Ana Vazquez Barrado : Cela fait trois ans que nous travaillons sur cette action, car nous avons commencé à avoir des inquiétudes au sujet de la culture.. Nous avons pensé à réunir des professionnels et des étudiants en cours de formation et instaurer un dialogue constructif entre le Maroc et l'Espagne. Les professionnels ont pour tâche de mettre en pratique des projets pour ces jeunes qui veulent se spécialiser dans le secteur culturel.

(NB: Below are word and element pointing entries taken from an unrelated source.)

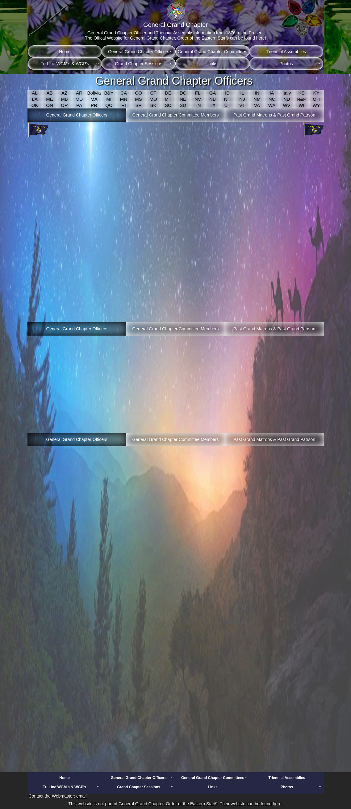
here (277, 803)
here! (261, 38)
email (81, 796)
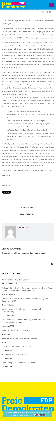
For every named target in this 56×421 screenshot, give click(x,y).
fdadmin (16, 9)
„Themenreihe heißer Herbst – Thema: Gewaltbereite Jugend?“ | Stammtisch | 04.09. (25, 300)
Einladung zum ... (28, 214)
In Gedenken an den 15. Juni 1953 (14, 355)
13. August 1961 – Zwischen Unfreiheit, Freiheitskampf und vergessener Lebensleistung (23, 321)
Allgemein (26, 9)
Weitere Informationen (24, 415)
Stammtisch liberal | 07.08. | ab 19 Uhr (16, 330)
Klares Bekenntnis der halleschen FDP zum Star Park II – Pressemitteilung (23, 310)
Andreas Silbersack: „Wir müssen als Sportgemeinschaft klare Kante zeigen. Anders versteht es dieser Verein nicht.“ (27, 289)
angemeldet (13, 253)
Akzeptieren (40, 415)
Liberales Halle (35, 9)
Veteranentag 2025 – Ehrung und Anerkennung (19, 363)
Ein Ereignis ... (28, 207)
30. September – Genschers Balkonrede (16, 280)
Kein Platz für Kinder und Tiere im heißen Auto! (19, 347)
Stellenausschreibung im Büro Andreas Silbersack (20, 338)
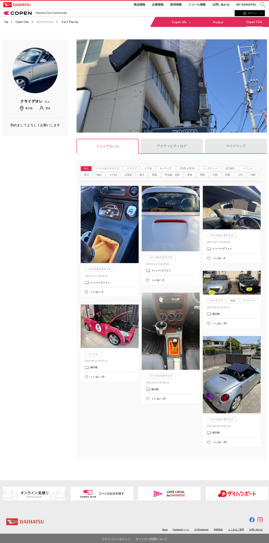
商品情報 (139, 4)
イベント (248, 168)
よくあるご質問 (236, 529)
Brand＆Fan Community (35, 13)
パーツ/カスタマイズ (107, 168)
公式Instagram (201, 529)
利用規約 (218, 529)
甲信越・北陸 (172, 174)
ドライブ (132, 168)
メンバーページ (45, 22)
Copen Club (22, 22)
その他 (113, 174)
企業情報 (157, 4)
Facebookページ (181, 529)
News (165, 529)
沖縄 (252, 174)
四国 (227, 174)
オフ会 (148, 168)
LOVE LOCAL (187, 168)
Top (6, 22)
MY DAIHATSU (246, 4)
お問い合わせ (221, 4)
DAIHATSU (16, 4)
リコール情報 (197, 4)
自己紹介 (230, 168)
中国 (215, 174)
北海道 (128, 174)
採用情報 (176, 4)
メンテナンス (210, 168)
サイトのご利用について (151, 539)
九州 (240, 174)
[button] (263, 5)
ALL (86, 168)
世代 (86, 174)
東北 (141, 174)
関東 (154, 174)
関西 (202, 174)
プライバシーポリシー (116, 539)
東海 (189, 174)
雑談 (99, 174)
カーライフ (166, 168)
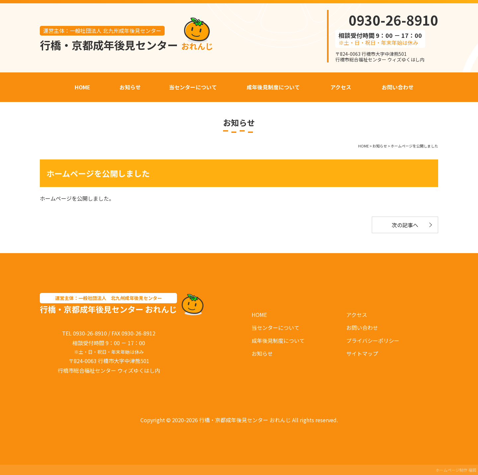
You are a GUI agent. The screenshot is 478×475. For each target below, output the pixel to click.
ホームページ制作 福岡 (456, 470)
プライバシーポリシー (372, 340)
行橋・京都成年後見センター (126, 44)
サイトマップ (362, 353)
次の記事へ (405, 225)
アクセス (356, 315)
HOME (259, 315)
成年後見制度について (278, 340)
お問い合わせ (362, 328)
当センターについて (275, 328)
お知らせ (262, 353)
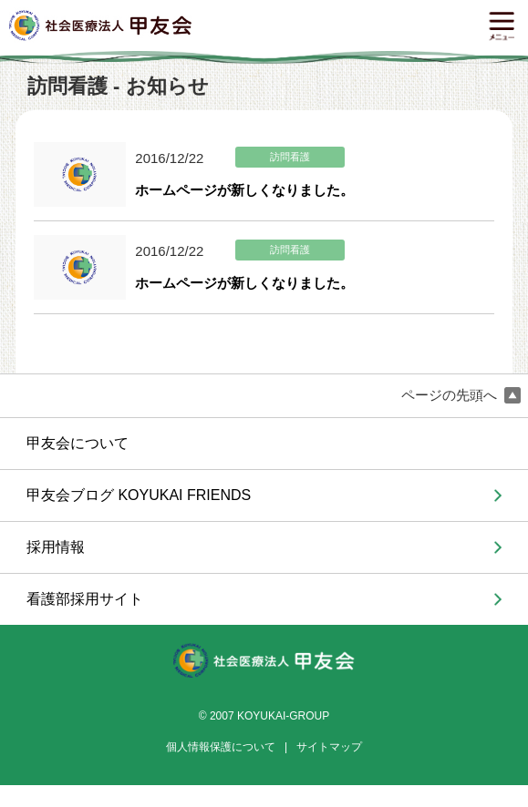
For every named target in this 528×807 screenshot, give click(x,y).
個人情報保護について (220, 747)
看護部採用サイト (84, 599)
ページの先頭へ (461, 396)
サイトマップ (329, 747)
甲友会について (77, 443)
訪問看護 (290, 157)
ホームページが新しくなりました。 (244, 190)
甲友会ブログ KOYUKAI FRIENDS (138, 495)
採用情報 (55, 547)
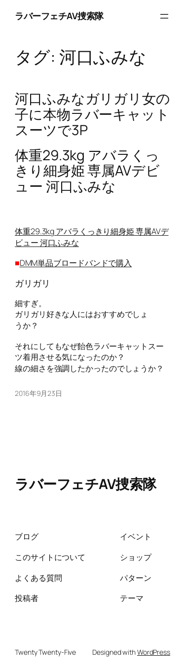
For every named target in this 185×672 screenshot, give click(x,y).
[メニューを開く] (164, 16)
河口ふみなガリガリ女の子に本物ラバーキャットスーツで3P (92, 114)
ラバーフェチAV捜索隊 (59, 16)
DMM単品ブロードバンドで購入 (76, 262)
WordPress (153, 652)
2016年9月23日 (38, 393)
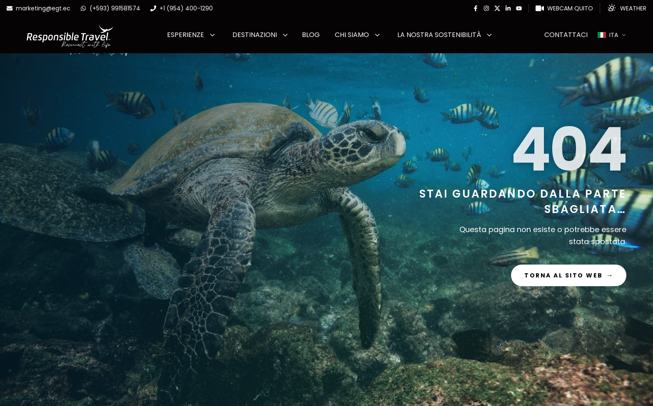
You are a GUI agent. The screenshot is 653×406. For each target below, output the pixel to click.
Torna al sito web (568, 275)
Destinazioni (254, 35)
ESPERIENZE (185, 35)
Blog (311, 35)
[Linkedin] (508, 8)
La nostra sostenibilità (439, 35)
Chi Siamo (352, 35)
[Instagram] (486, 8)
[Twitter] (497, 8)
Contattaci (566, 35)
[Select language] (612, 35)
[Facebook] (476, 8)
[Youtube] (519, 8)
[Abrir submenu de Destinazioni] (285, 35)
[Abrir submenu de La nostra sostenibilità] (489, 35)
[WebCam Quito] (564, 8)
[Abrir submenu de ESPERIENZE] (212, 35)
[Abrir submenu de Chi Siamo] (377, 35)
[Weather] (626, 8)
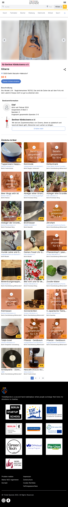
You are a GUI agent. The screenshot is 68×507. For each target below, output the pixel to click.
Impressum (27, 477)
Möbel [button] (50, 13)
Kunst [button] (5, 13)
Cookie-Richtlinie (29, 483)
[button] (32, 378)
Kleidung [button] (32, 13)
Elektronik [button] (41, 13)
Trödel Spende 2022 (11, 495)
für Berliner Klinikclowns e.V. (15, 64)
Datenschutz (28, 480)
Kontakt (5, 483)
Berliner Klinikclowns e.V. (24, 119)
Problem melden (7, 477)
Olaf (13, 105)
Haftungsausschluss (30, 486)
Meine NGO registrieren (10, 480)
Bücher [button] (22, 13)
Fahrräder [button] (13, 13)
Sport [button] (58, 13)
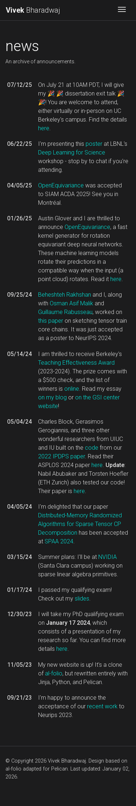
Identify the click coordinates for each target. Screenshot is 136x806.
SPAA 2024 (59, 541)
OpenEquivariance (61, 185)
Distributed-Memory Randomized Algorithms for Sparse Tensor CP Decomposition (80, 524)
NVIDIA (107, 556)
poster (94, 143)
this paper (50, 320)
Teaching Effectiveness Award (76, 362)
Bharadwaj (33, 10)
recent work (102, 706)
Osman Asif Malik (71, 303)
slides (82, 598)
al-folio (53, 673)
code (91, 447)
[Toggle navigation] (122, 10)
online (71, 388)
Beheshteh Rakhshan (64, 294)
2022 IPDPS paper (61, 456)
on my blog (52, 397)
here (43, 128)
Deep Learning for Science (71, 152)
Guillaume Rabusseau (65, 312)
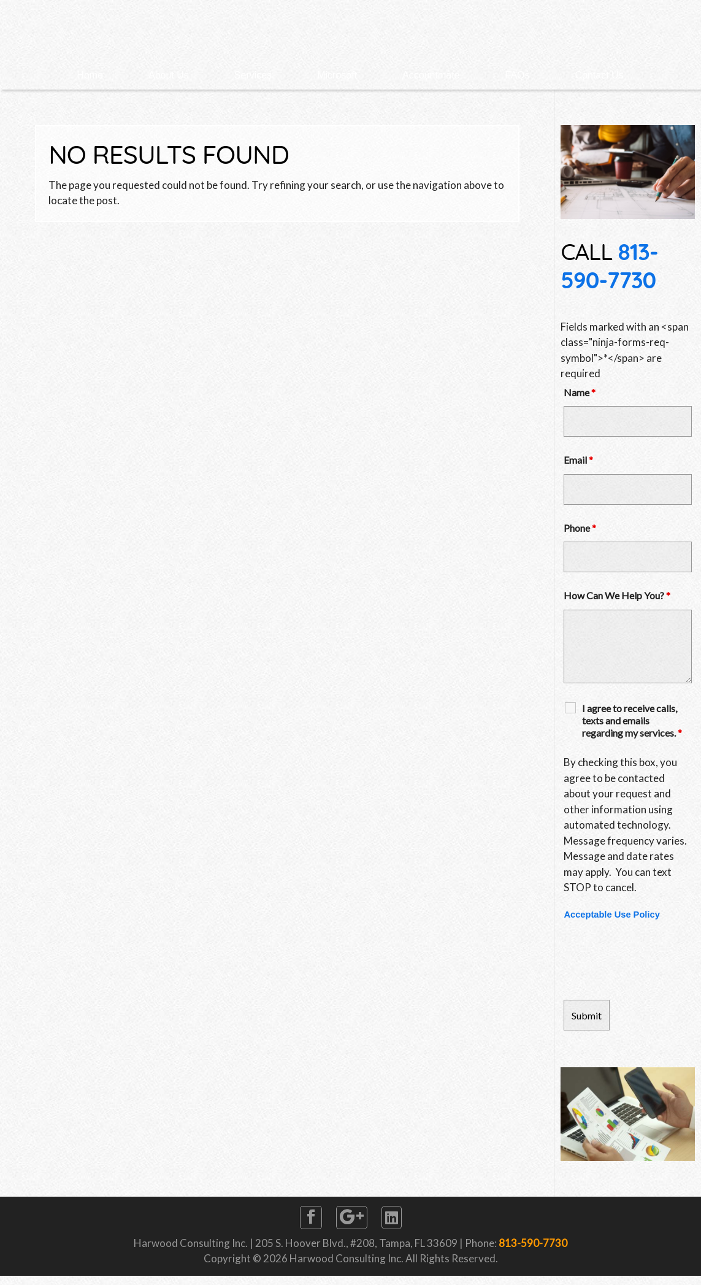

• Qu'attendez-vous de cette rencontre ?

Nos objectifs sont d'abord la réflexion, ensuite la collaboration à la formation de personnes qui veulent devenir des professionnels dans le domaine et enfin la création d'un point de rencontre et un lieu de connaissance et de spécialité en action et gestion culturelles. Nous avons sélectionnés trois axes de travail, notamment la relation société et culture, les valeurs de la culture et ce que nous pouvons donner à cette société en pleine mutation en matière de culture. 

• Savez-vous ce que le public marocain attend de la culture ?

Nous avons fait des investigations là-dessus. 
Il y a une partie qui veut découvrir les cultures des autres pays et essayer de les adapter au Maroc. D'autres veulent transmettre leurs expériences dans d'autres contrées pour les partager avec d'autres. Donc, le Maroc peut faire connaître ces projets en Afrique, l'Espagne peut les diffuser en Europe et les Américains dans leur pays. C'est comme ça qu'on peut mener un dialogue interculturel au sens large du terme.